You are viewing a plain text version of this content. The canonical link for it is here.
Posted to users@pdfbox.apache.org by Johan G <jo...@comcast.net> on 2012/12/05 16:08:38 UTC

Re: How to get: isOptimized, hasCompressedStreamObjects, allowsCommenting ?

Hi, am still hoping for help on if PDFBox can determine these attributes. Thanks again ----- Original Message -----
| Hi All,
| How can I determine in Java if a PDF file matches these requirements?
| • The file is optimized for Fast Web Viewing.
| • The file does not contain compressed stream objects.
| • The Document restrictions allow Commenting. // Am using
| ap.canModifyAnnotations()

Re: How to get: isOptimized, hasCompressedStreamObjects, allowsCommenting ?

Posted by Andreas Lehmkuehler <an...@lehmi.de>.
Hi,


Am 11.12.2012 20:14, schrieb Johan G:
> Oops, trying again but with Q's to start my questions just in case. --- Maruan, thank you. Re: a) Fast Web View / Linearization .... you can look up the existence of a linearization parameter dictionary which must exist within the first 1024 bytes of the pdf. Q: Any further help for how to code that would be deeply appreciated. Re: b) Compressed stream objects ... PDFBox does deal with compressed stream objects just fine.. (no indicator is set) if a compressed stream object is encountered. Q: And for this too please, anyone? Can you somehow parse and then set your own flag if you encounter a compressed stream object during that parsing? I have spent time looking for code examples and have also tried some code snippets. But have not yet been able to accomplish either of the above and may be well off onto the wrong track. Thanks again for any consideration.

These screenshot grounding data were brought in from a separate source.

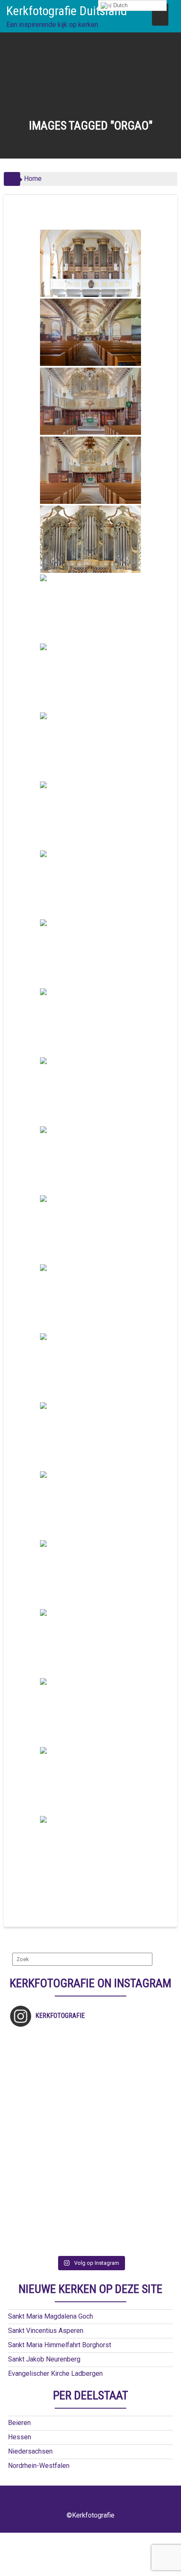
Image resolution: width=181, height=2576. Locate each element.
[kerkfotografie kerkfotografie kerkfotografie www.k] (90, 2038)
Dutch (120, 5)
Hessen (19, 2437)
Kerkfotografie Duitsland (66, 10)
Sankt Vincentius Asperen (45, 2331)
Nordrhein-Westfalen (38, 2466)
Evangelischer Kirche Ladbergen (55, 2373)
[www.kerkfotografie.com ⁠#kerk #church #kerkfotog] (90, 2180)
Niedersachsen (30, 2451)
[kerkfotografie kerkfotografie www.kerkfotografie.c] (90, 2071)
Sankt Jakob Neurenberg (44, 2359)
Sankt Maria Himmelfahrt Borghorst (59, 2345)
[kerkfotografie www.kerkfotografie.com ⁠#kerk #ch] (90, 2082)
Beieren (19, 2423)
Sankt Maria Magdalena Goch (50, 2316)
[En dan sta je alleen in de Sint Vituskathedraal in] (90, 2147)
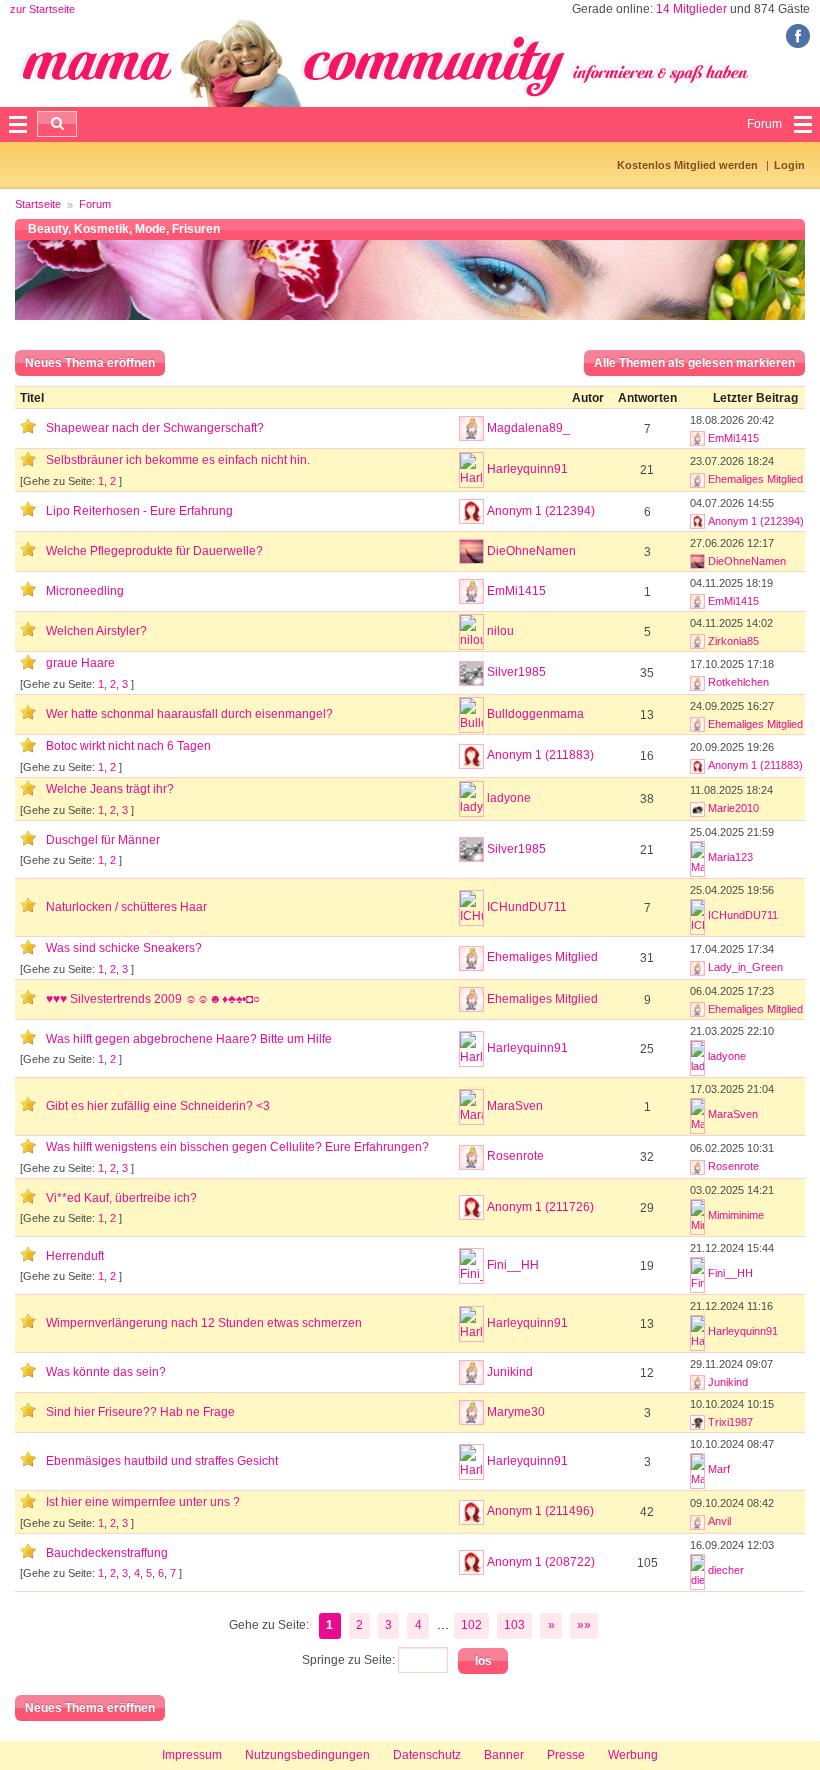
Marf (719, 1469)
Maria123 (730, 857)
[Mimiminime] (697, 1217)
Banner (504, 1755)
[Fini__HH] (471, 1266)
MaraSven (515, 1106)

Johan in Seattle ----- Original Message -----
> | From: "Andreas Lehmkuehler"
> | Hi,
> | your reply was hard to read as any formating was missing ...

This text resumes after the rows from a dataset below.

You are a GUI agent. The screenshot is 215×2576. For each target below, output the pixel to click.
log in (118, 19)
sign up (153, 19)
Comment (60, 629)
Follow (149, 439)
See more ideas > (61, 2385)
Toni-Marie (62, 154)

Your reply still doesn't contain any line breaks ...hard to read

Here is my former answer:

For every compressed stream one or more filters (FlateFilter, DCTFilter ec.) are 
defined, see [1]. [2] demonstrates how to remove all filters.

BR
Andreas Lehmkühler

[1] 
http://svn.apache.org/repos/asf/pdfbox/trunk/pdfbox/src/main/java/org/apache/pdfbox/pdmodel/common/PDStream.java
[2] 
http://svn.apache.org/repos/asf/pdfbox/trunk/pdfbox/src/main/java/org/apache/pdfbox/WriteDecodedDoc.java 


Re: How to get: isOptimized, hasCompressedStreamObjects, allowsCommenting ?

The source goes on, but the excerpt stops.